Another popular approach for augmenting datasets is back translation. This involves translating a sentence from our target language into one or more other languages and then translating all of them back to the original language. 

We can use the Python library googletrans for this purpose. Install it with pip:

In [33]:
import googletrans
import random

translator = googletrans.Translator()

sentences = ['The cat sat on the mat']

translations_fr = translator.translate(sentences, dest='fr')
fr_text = [t.text for t in translations_fr] 
translations_en = translator.translate(fr_text, dest='en')
en_text = [t.text for t in translations_en]
print(en_text)   

['The cat sat on the mat']


That gives us an augmented sentence from English to French and back again, but let’s go a step further and select a language at random:

In [39]:
available_langs = list(googletrans.LANGUAGES.keys())
tr_lang = random.choice(available_langs)
print(f"Translating to {googletrans.LANGUAGES[tr_lang]}")

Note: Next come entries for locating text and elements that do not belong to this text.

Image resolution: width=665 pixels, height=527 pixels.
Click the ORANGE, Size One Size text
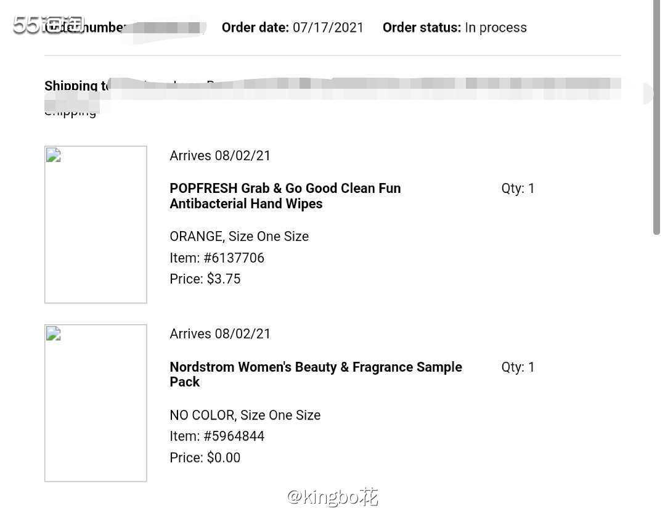[239, 236]
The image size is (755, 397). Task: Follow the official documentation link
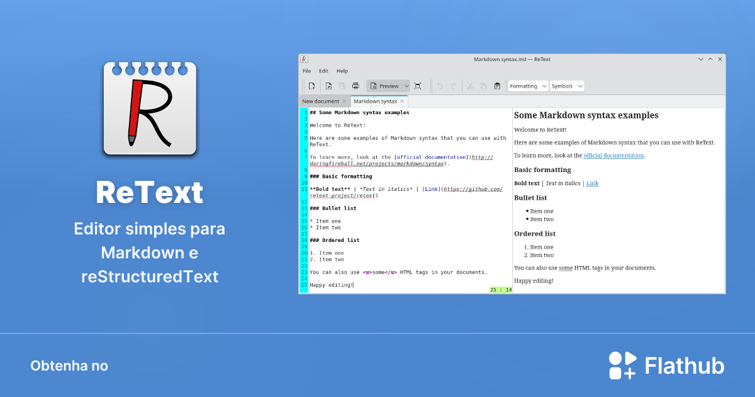(x=613, y=155)
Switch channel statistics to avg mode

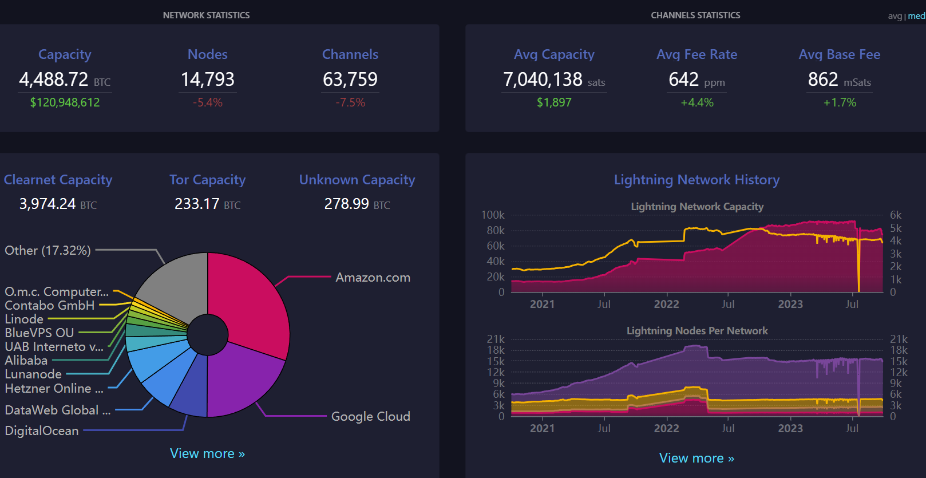(895, 16)
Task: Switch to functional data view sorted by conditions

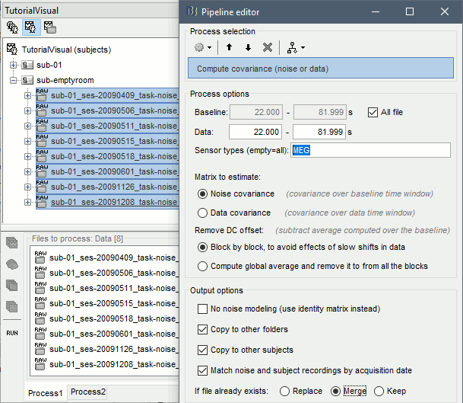Action: (x=49, y=27)
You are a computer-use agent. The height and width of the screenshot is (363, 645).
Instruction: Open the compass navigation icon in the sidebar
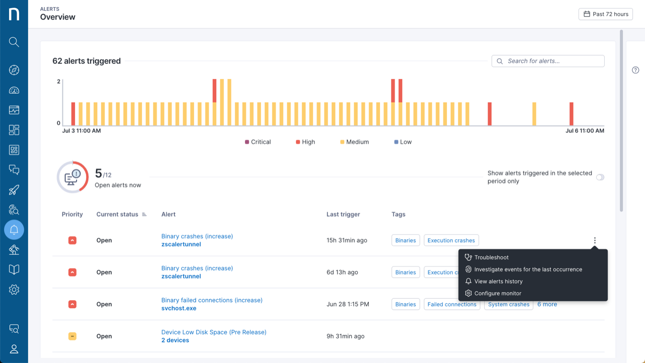pos(14,70)
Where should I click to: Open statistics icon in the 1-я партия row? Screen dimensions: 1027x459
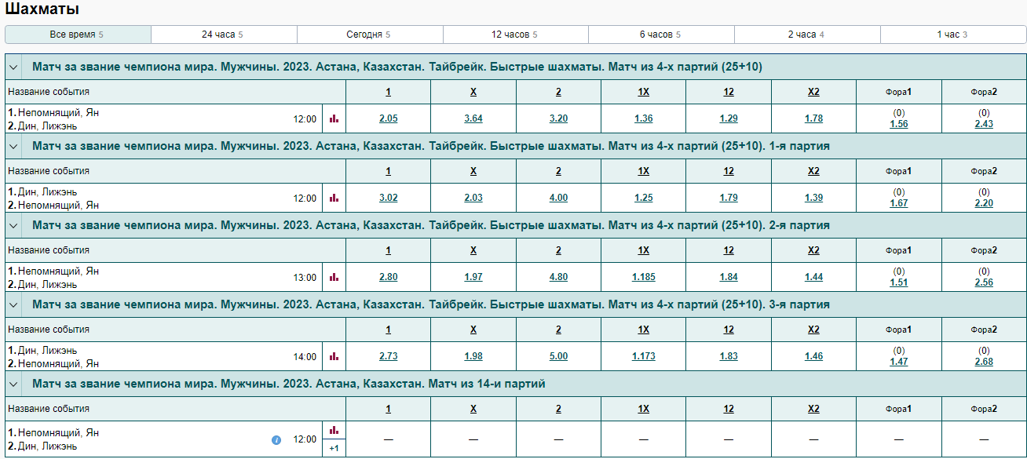[334, 198]
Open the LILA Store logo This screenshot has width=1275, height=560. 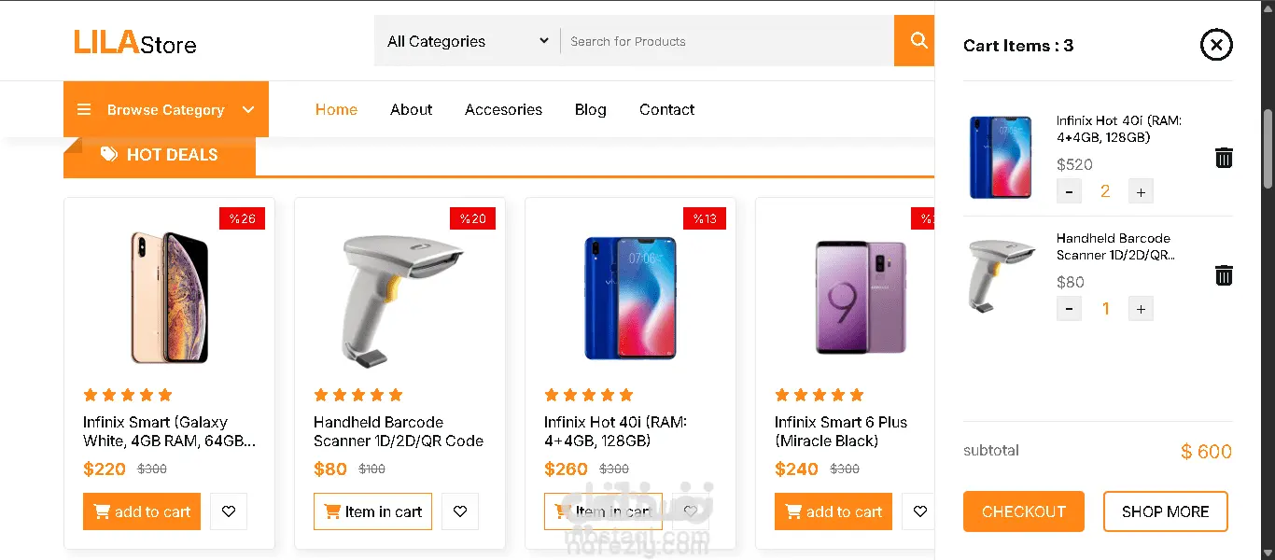point(135,42)

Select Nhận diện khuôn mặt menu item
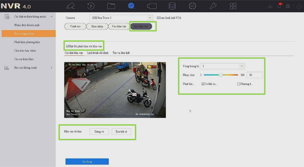point(27,25)
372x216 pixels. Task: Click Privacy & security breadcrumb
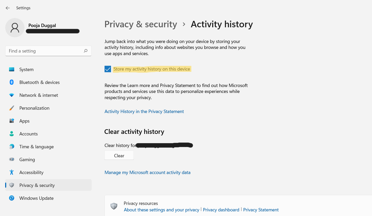(x=141, y=24)
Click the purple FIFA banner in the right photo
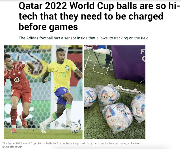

translations = translator.translate(sentences, dest=tr_lang)
t_text = [t.text for t in translations]
print(t_text)

translations_en_random = translator.translate(t_text, src=tr_lang, dest='en')
en_text = [t.text for t in translations_en_random]
print(en_text)

Translating to yiddish
['די קאַץ איז געזעסן אויף די ראָגאָזשע']
['The cat sat on the mat']


In this case, we use random.choice to grab a random language, translate to that language, and then translate back as before. We also pass in the language to the src parameter just to help the language detection of Google Translate along. Try it out and see how much it resembles the old game of Telephone.

You need to be aware of a few limits. First, you can translate only up to 15,000 characters at a time, though that shouldn’t be too much of a problem if you’re just translating sentences. Second, if you are going to use this on a large dataset, you want to do your data augmentation on a cloud instance rather than your home computer, because if Google bans your IP, you won’t be able to use Google Translate for normal use! Make sure that you send a few batches at a time rather than the entire dataset at once. This should also allow you to restart translation batches if there’s an error on the Google Translate backend as well.

## Augmentation and torchtext

You might have noticed that everything I’ve said so far about augmentation hasn’t involved torchtext. Sadly, there’s a reason for that. Unlike torchvision or torchaudio, torchtext doesn’t offer a transform pipeline, which is a little annoying. It does offer a way of performing pre- and post-processing, but this operates only on the token (word) level, which is perhaps enough for synonym replacement, but doesn’t provide enough control for something like back translation. 

And if you do try to hijack the pipelines for augmentation, you should probably do it in the preprocessing pipeline instead of the post-processing one, as all you’ll see in that one is the tensor that consists of integers, which you’ll have to map to words via the vocab rules.

For these reasons, I suggest not even bothering with spending your time trying to twist torchtext into knots to do data augmentation. Instead, do the augmentation outside PyTorch using techniques such as back translation to generate new data and feed that into the model as if it were real data.